While many books out there provide a great deal of information and lessons by some of the world’s best practitioners, researchers, teachers, coaches, and performers, Mind Gym: An Athlete’s Guide to Inner Excellence by Gary Mack and David Casstevens provides performers with a resource guide to jump into action and get to work on their mental game. Mack and Casstevens wanted to create a mental game resource with exercises, lessons, and questions for athletes and performers to work through, much like they work through their conditioning routine in the weight room. Over the next six blogs of this series we will explore what the inner game is while thinking about actually living out your performance dreams, creating a mind-set for success, and then finally getting into your performance zone. Our last blog of this series focuses on using the tools you have developed to get into and stay in the zone.

We have spent a lot of time over the last six weeks discussing ways to let go of our mistakes and failures and refocus our attention on what we need to do in order to be successful. Doubts and fears might always enter our minds, but we don’t have to continue to dwell on the negative. Instead, we can trust in our preparation and continue confidently through our performance. When we trust ourselves, we are willing to commit fully to the plan. For example, Hall of Fame pitcher Sandy Koufax of the Dodgers said, “it is better to throw a poor pitch wholeheartedly than to throw the so-called right pitch with a feeling of doubt.” When we commit fully and trust that the preparation we have put in is enough, we free ourselves from the doubt and fear to potentially play our best.
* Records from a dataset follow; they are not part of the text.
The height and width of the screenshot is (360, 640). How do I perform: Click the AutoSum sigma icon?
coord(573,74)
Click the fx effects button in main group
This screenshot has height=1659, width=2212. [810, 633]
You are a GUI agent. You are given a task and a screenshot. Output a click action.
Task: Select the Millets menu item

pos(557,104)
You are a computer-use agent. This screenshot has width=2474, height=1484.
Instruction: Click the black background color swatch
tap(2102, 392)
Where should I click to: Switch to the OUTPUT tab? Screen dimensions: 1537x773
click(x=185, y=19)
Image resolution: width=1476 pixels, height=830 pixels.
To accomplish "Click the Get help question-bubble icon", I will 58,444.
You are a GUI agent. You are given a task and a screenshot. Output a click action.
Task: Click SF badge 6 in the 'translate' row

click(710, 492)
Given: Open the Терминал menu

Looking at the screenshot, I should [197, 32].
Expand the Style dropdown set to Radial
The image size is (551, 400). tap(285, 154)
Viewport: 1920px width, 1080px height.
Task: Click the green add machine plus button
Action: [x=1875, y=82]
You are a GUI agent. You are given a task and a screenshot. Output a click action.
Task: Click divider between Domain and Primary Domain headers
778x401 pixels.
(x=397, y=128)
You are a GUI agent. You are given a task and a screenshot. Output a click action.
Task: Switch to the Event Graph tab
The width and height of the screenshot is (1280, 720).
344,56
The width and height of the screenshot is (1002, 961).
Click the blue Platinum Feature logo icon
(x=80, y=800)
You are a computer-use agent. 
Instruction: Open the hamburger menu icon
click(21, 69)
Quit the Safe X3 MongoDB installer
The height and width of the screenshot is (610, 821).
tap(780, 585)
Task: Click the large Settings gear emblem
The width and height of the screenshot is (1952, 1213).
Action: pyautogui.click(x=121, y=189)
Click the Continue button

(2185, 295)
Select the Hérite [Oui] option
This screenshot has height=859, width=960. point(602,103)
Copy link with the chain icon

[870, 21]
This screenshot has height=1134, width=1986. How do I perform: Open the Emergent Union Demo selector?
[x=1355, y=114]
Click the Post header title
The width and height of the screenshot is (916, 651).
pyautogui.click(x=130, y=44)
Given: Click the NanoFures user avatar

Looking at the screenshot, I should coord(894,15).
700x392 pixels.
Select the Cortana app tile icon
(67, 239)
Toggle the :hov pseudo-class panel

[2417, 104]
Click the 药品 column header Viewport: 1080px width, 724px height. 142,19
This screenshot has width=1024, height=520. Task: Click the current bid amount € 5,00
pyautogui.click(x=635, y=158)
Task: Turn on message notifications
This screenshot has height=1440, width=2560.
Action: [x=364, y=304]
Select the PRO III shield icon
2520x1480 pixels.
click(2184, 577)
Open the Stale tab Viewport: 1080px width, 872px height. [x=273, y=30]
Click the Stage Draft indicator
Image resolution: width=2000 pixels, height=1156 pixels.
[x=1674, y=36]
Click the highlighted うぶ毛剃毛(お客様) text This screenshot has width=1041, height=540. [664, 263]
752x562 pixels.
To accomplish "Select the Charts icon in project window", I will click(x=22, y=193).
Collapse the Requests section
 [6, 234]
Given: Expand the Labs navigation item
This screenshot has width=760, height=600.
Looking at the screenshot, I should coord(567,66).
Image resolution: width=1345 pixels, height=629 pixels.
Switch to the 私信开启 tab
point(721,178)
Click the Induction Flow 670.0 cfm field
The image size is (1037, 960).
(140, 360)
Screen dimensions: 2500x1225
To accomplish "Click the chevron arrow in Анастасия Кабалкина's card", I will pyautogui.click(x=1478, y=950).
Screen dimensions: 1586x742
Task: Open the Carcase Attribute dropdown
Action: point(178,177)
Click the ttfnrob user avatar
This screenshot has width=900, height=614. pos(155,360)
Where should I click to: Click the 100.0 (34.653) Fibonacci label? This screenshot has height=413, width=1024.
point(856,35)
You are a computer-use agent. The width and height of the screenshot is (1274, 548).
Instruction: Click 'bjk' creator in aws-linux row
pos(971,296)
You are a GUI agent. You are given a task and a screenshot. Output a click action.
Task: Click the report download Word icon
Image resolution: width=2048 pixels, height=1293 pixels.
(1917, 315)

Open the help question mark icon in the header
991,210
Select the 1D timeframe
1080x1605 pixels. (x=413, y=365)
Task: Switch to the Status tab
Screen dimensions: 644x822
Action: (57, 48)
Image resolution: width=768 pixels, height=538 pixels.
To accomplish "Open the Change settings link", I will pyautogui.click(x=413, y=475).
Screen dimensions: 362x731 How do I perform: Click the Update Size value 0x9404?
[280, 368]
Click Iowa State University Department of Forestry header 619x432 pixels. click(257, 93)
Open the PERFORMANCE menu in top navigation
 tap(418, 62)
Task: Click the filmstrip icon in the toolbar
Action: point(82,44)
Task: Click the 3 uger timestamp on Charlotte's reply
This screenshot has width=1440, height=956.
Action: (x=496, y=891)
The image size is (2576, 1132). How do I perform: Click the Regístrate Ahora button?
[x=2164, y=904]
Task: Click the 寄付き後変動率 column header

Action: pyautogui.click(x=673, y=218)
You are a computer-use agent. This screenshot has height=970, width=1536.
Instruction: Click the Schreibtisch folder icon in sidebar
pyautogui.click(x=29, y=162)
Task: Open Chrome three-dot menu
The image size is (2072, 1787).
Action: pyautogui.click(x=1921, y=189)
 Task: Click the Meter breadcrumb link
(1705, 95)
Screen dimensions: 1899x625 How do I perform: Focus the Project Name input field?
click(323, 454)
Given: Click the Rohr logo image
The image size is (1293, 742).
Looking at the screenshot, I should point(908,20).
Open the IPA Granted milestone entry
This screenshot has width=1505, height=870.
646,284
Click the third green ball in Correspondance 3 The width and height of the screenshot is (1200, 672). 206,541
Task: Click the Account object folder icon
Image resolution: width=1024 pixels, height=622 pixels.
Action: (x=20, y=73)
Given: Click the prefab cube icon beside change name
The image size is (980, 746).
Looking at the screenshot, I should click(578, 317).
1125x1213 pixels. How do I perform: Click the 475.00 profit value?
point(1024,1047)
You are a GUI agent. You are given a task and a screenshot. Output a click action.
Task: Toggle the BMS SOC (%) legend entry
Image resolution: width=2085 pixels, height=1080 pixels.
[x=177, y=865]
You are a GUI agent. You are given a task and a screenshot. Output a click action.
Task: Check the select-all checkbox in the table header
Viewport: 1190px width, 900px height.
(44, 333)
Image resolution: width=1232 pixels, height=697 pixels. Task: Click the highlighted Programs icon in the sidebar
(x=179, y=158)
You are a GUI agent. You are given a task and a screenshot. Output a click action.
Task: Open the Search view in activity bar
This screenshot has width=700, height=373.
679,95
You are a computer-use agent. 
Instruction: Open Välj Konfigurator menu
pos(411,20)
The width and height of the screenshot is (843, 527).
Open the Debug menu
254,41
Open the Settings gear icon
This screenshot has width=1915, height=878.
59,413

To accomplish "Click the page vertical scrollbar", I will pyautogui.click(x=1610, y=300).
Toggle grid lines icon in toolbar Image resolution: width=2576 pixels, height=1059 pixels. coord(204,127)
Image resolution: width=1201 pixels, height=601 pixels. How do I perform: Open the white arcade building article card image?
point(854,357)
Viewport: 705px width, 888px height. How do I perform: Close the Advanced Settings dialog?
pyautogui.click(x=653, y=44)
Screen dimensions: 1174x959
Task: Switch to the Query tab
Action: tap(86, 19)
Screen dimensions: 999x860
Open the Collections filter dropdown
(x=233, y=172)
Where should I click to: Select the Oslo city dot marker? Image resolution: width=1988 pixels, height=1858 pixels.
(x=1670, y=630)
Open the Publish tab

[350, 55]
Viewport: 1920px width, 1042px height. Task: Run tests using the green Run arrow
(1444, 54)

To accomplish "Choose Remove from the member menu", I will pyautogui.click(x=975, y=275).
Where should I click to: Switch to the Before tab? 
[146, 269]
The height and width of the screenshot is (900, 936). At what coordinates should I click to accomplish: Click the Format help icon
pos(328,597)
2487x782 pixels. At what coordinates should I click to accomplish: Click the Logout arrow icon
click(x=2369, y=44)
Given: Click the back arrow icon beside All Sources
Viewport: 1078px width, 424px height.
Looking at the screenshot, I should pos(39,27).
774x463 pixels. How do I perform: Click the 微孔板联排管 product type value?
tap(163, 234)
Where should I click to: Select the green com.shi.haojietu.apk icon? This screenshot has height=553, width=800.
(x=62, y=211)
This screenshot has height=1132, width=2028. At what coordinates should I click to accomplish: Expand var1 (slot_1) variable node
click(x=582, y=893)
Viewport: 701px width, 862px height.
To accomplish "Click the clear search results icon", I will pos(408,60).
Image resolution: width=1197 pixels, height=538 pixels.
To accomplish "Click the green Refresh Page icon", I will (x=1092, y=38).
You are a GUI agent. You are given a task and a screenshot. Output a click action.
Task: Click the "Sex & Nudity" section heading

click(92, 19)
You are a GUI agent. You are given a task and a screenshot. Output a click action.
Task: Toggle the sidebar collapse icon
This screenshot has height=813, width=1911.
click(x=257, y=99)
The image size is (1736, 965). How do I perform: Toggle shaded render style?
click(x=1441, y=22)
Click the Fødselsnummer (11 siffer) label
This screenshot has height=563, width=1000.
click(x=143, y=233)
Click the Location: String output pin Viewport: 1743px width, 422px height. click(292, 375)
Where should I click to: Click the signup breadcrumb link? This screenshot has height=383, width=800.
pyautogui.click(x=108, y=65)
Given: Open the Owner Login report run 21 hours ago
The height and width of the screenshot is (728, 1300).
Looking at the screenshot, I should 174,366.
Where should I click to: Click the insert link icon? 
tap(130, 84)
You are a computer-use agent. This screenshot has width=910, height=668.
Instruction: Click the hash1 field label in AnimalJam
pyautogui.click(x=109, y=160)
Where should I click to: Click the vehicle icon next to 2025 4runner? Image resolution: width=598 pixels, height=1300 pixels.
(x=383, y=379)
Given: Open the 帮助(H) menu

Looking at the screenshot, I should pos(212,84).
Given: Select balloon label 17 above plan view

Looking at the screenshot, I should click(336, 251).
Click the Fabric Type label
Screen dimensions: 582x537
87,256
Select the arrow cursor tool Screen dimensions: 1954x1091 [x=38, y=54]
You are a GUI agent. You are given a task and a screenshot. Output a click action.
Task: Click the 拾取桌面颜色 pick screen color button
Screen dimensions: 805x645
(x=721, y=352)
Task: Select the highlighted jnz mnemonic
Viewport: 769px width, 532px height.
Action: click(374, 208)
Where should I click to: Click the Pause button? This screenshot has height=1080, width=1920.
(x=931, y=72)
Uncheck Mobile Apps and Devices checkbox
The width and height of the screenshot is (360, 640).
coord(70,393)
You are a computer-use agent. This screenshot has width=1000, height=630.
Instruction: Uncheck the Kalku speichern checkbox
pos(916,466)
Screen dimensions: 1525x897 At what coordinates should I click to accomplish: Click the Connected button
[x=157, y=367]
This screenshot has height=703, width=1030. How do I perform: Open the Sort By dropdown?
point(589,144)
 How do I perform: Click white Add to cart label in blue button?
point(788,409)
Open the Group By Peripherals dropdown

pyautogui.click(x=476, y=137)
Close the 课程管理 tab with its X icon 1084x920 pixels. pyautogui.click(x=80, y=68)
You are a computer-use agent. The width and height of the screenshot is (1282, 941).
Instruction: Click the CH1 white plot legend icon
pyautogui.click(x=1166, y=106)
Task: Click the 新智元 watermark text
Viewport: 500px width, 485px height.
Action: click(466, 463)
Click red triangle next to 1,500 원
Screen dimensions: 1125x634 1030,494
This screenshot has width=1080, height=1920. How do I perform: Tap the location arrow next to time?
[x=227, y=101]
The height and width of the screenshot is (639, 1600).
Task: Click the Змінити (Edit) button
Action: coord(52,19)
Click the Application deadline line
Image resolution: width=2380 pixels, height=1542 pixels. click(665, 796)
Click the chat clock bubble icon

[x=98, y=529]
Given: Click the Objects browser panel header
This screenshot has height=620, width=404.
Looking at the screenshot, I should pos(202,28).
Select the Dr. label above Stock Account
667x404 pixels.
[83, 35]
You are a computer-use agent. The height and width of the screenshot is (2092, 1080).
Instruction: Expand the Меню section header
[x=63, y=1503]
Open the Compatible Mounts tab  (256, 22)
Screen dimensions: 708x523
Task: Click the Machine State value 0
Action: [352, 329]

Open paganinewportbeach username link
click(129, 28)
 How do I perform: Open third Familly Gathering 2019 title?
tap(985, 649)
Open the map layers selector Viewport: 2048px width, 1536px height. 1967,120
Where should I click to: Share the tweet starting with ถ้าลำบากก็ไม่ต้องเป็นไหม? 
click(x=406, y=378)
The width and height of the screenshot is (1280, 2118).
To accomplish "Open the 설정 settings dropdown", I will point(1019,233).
There is a magical state that most athletes have experienced at some point in their careers called “the zone.” Experiencing the zone is rare, but once we have tasted it, the zone keeps many athletes coming back for the possibility of experiencing it again. According to Mack, “when you are in the zone, you have switched from a training mode to a trusting mode. You’re not fighting yourself. You’re not afraid of anything. You’re living in the moment, in a special place and time.” Yuri Vlasov, a Russian world champion weight lifter said, “while the blood is pounding in your head, all suddenly becomes quiet within you. Everything seems clearer and whiter than before, as if great spotlights had been turned on. At that moment you have the conviction that you contain all the power in the world, that you are capable of everything, that you have wings. There is no more precious moment in life than this, the white moment, and you will work very hard for years just to taste it again.” The key to finding the zone or the white moment is to not try so hard to find the zone. Instead, free yourself up, trust in your preparation, and just play!